Run by Francis Egly, this producer has become a cult Champagne for devotees around the world. This is the reward for very hard work in the vineyards and meticulous attention to detail. Egly-Ouriet is in Ambonnay, with vineyards also in Bouzy and Verzenay. They also own a remarkable plot of old vine Pinot Meunier at Vrigny, which is vinified separately. Apart from Vrigny, these are all 100 per cent Grand Cru, Pinot Noir areas. As such, the wines are Pinot dominant, rich and powerful with deep colours, hedonistic aromas and explosive, layered personalities in the mouth. If you have never tasted the wines of this producer, be prepared for wines that have nothing to do with traditional Champagne styles. Egly-Ouriet is also famous – at least in France – for their Ambonnay Rouge, a 100 per cent Pinot Noir dry red.
Another point of difference is that Egly-Ouriet lists on their back labels the amount of time each wine was aged on lees and when it was disgorged. Egly-Ouriet is one of Robert Parker’s 13 top ‘five-star’ Champagne houses, along with Krug, Bollinger, Salon and other mostly well-known names. Like Larmandier-Bernier and Selosse, Egly-Ouriet has been rated as one of Champagne’s top five producers by Andrew Jefford in his celebrated work, The New France, [Mitchell Beazley].
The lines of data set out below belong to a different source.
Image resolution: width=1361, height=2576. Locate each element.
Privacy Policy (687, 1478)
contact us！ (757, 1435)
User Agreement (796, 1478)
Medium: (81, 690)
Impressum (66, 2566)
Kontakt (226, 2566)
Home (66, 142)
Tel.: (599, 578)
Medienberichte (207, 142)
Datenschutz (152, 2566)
GARY WALSH - THE WINE FRONT
This is a phenomenal wine. Almost smells like a pretty old Barolo with its liquorice root and rose perfume and autumnal lilt and scents of decay. It’s medium bodied with flavours of red fruit and citrus, spice and truffles, light chalkiness, cool mineral acidity and mild but insistent bubbles. Finish is long, rich and golden. My goodness, here’s one where I’m going back for another glass. Good Lord.'
A very striking nose with immense personality and distinctively richer, red orchard fruit characters. The oak is assertive yet fits in well adding cedary, woody aromas and spicy complexity; there's a hint of pepper too. The palate delivers an immensely concentrated flavorsome impression with ripe phenolics framing nectarine, brulée custard and blue fruit flavors. Powerful, detailed and balanced.'
ANTONIO GALLONI MW - VINOUS
The NV Blanc de Noirs Les Crayeres VV Grand Cru is the most powerful and intense of the Champagnes. Oak signatures are present, while the fruit veers towards the tropical end of the spectrum. Candied apricot, honey, roasted almonds, spice and pastry fill out the wine's ample frame effortlessly. The current release is equal parts 2009 and 2008, but it feels much more 2009 dominated in both its ripeness profile and overall weight. The wine spent an incredible 82 months on its lees. Dosage is 2 grams per liter. Disgorged: July 2016.